Past-due loans at thrifts rise 50% - S&Ls not big players in risky mortgages

Past-due loans at thrifts rise 50% - S&Ls not big players in risky mortgages
Copyright © 2007, Chicago Tribune and The Associated Press
August 22, 2007


WASHINGTON - Mortgage defaults are slamming the savings and loan industry, though federal regulators said Tuesday that thrifts should be able to weather the housing market downturn.

Troubled assets, loans that are 90 or more days past due, jumped to $14.2 billion in the second quarter, up 50 percent from the same quarter last year, the Office of Thrift Supervision said.

That's the highest level of troubled loans at the agency since 1993, with most of the problems in home mortgages, OTS officials said.

The numbers are particularly attention-getting considering that thrifts, which take in savings deposits and make mortgage loans, are not big players in the subprime mortgage sector of loans made to borrowers with riskier credit, where current credit problems began.

The level of delinquencies is still about one third as high as in 1989 through 1991, when the commercial real estate market faced a severe downturn.

Troubled assets rose to 0.95 percent of total assets in the second quarter for the 836 federally regulated thrifts, up from 0.62 percent in the second quarter of 2006 and 0.8 percent in the first quarter of this year.

About 4 percent of thrifts' total assets are in subprime loans, agency officials said. Still, officials said thrifts have adequate financial cushions and will emerge from the housing downturn.

"We have well-managed institutions and management understands that business cycles change," said Scott Polakoff, the OTS' chief operating officer.

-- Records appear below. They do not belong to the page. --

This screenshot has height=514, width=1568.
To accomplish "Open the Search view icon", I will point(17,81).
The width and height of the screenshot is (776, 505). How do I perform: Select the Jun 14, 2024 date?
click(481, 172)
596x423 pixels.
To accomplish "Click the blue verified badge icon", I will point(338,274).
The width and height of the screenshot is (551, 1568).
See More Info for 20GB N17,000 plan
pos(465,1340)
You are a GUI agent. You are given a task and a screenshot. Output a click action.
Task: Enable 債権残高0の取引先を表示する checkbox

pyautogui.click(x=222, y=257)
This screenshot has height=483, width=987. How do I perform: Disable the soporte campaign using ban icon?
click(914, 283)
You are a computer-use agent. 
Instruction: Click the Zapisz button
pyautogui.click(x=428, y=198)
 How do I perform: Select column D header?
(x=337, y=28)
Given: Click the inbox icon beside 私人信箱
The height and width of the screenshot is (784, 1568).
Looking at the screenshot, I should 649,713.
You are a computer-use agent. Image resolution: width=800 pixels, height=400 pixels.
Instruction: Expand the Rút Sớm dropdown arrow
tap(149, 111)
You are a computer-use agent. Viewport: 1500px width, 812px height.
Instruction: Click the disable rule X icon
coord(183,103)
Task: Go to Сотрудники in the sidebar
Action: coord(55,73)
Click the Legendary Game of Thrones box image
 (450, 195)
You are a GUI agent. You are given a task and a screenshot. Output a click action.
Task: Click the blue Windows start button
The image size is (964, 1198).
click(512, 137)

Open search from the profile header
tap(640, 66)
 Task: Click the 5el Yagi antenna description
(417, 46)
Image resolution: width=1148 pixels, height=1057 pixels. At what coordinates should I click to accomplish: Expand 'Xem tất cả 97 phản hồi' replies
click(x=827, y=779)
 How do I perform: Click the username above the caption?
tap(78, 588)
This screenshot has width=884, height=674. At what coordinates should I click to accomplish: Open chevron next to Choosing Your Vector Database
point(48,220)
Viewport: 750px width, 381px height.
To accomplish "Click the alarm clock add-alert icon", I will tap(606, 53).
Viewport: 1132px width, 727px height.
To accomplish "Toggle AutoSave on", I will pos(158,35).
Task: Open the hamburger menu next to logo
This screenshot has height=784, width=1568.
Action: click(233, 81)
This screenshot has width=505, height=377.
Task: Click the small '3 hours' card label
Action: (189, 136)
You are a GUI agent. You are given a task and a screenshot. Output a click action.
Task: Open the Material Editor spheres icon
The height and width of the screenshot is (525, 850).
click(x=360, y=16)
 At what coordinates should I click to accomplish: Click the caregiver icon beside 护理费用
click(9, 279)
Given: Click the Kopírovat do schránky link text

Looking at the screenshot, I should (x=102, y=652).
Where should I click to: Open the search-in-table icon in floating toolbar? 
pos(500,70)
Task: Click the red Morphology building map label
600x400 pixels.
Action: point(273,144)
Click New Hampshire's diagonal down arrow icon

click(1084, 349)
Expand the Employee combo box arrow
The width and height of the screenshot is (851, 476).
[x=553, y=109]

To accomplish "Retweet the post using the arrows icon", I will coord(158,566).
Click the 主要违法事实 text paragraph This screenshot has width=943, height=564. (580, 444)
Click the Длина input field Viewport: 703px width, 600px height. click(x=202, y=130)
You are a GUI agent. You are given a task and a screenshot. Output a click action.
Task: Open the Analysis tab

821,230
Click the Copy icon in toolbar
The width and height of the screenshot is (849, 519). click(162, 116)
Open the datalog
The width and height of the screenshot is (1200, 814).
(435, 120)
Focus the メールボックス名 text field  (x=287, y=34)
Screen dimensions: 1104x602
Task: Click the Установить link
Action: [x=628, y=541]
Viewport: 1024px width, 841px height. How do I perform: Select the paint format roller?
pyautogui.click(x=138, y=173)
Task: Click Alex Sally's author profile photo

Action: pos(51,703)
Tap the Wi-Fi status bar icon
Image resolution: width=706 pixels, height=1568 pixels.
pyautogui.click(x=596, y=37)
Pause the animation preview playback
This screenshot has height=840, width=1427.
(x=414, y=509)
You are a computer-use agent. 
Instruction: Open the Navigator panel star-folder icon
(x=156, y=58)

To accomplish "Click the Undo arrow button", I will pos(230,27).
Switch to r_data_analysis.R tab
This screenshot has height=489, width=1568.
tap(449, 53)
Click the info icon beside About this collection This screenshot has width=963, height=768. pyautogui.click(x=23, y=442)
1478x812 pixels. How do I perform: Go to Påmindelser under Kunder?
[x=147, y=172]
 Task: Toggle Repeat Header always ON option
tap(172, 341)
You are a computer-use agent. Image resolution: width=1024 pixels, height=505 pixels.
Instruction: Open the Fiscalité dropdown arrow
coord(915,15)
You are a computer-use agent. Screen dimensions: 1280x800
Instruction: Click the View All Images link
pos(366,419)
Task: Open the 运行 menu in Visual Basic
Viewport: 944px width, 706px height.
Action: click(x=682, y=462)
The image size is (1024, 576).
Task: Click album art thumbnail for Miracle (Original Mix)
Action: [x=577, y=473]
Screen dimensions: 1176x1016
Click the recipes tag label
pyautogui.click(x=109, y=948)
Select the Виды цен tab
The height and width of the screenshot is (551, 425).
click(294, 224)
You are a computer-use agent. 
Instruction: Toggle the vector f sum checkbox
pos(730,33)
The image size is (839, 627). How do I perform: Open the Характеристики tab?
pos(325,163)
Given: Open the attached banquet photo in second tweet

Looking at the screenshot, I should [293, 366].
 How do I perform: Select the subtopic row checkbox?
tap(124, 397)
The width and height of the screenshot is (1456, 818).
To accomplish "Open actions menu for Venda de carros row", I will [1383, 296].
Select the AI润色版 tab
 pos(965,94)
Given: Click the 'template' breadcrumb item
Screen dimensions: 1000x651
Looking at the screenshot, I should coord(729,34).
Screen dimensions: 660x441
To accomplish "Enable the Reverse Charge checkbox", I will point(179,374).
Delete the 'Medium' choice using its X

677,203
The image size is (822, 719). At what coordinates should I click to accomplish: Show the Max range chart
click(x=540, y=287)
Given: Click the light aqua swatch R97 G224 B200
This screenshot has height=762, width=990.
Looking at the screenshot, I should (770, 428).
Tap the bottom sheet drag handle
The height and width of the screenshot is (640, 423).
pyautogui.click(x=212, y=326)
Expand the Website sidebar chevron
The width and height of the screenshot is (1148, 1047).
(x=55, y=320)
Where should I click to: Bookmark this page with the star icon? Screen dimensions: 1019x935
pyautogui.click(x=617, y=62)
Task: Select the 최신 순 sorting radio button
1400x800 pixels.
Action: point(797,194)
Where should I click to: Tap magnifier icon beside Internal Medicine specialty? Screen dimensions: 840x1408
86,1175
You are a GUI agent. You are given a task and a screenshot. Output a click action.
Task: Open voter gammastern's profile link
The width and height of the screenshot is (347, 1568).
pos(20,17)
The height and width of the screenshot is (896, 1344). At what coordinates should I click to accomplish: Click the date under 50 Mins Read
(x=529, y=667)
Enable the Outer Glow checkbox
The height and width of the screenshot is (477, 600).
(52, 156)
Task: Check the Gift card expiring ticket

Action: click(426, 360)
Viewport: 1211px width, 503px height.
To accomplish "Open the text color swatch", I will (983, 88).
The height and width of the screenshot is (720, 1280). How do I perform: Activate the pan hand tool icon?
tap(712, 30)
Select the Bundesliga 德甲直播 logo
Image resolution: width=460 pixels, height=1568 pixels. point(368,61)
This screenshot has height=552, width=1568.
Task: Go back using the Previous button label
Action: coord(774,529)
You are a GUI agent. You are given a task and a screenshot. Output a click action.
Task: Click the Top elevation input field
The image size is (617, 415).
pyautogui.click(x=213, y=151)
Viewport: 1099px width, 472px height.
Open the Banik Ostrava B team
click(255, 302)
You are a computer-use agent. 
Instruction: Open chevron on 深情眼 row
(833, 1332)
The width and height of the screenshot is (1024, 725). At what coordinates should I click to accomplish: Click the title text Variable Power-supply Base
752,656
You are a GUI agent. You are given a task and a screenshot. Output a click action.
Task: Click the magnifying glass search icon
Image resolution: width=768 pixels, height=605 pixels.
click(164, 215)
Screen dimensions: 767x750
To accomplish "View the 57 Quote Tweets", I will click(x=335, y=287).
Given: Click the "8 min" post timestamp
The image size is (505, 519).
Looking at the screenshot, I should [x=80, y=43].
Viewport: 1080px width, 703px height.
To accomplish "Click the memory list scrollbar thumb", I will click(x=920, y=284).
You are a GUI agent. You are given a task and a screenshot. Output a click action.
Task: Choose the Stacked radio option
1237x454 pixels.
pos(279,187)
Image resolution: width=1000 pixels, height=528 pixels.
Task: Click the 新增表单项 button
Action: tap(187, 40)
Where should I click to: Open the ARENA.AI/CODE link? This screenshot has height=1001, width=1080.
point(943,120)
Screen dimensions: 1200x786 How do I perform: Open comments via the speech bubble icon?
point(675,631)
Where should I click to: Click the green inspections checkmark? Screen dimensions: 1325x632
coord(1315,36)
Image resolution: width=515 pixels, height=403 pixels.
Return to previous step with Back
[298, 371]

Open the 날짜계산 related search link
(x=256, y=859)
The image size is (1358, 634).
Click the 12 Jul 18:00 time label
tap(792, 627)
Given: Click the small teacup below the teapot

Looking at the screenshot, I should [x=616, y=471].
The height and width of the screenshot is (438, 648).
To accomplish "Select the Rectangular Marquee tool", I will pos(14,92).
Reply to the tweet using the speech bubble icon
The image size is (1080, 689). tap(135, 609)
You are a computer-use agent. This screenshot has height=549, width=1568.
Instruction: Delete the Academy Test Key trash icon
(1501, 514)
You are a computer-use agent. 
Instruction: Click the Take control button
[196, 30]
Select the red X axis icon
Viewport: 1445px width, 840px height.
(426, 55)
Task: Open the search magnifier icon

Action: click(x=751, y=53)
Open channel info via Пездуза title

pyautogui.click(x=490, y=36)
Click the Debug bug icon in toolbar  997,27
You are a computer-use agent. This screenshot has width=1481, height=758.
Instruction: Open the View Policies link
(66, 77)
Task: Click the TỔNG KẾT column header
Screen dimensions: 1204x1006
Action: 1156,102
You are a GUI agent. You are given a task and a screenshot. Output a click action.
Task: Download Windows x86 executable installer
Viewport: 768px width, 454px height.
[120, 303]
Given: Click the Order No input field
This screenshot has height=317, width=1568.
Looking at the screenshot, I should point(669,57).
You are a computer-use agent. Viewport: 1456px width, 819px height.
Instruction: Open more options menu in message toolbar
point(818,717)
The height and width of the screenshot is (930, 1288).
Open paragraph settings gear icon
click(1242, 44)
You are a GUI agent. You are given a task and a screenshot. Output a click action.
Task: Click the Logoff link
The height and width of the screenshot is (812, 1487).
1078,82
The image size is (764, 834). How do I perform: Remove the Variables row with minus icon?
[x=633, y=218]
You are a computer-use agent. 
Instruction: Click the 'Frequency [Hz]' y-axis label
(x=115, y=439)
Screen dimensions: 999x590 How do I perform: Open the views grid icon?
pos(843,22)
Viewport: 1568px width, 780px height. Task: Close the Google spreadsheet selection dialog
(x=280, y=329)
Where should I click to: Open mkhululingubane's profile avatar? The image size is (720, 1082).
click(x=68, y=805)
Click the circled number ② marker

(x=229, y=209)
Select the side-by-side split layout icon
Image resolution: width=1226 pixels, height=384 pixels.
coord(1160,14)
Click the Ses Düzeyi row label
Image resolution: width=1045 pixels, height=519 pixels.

Mortgage delinquencies and home foreclosures have skyrocketed this year, causing layoffs at banks and mortgage lenders, such as Countrywide Financial Corp. and Capital One Financial Corp.

Delinquencies rose to 1.26 percent of single-family mortgages in the second quarter from 0.8 percent in the year ago-quarter. Foreclosure filings rose 9 percent from June to July and surged 93 percent over the same period last year, research firm RealtyTrac said Tuesday.

Housing market turmoil is contributing to a broader drop in the availability of credit, as banks pull back from riskier loans.

The thrifts reported net income of $3.84 billion in the second quarter, down nearly 9 percent from $4.21 billion in the year-earlier quarter.

Total single-family mortgage originations rose by nearly 17 percent, to $173.3 billion, driven by an increase in borrowers refinancing adjustable-rate loans to fixed-rate loans.

Refinancing made up 48 percent of thrifts' mortgage loans in the second quarter, up from 31 percent in the same quarter a year ago.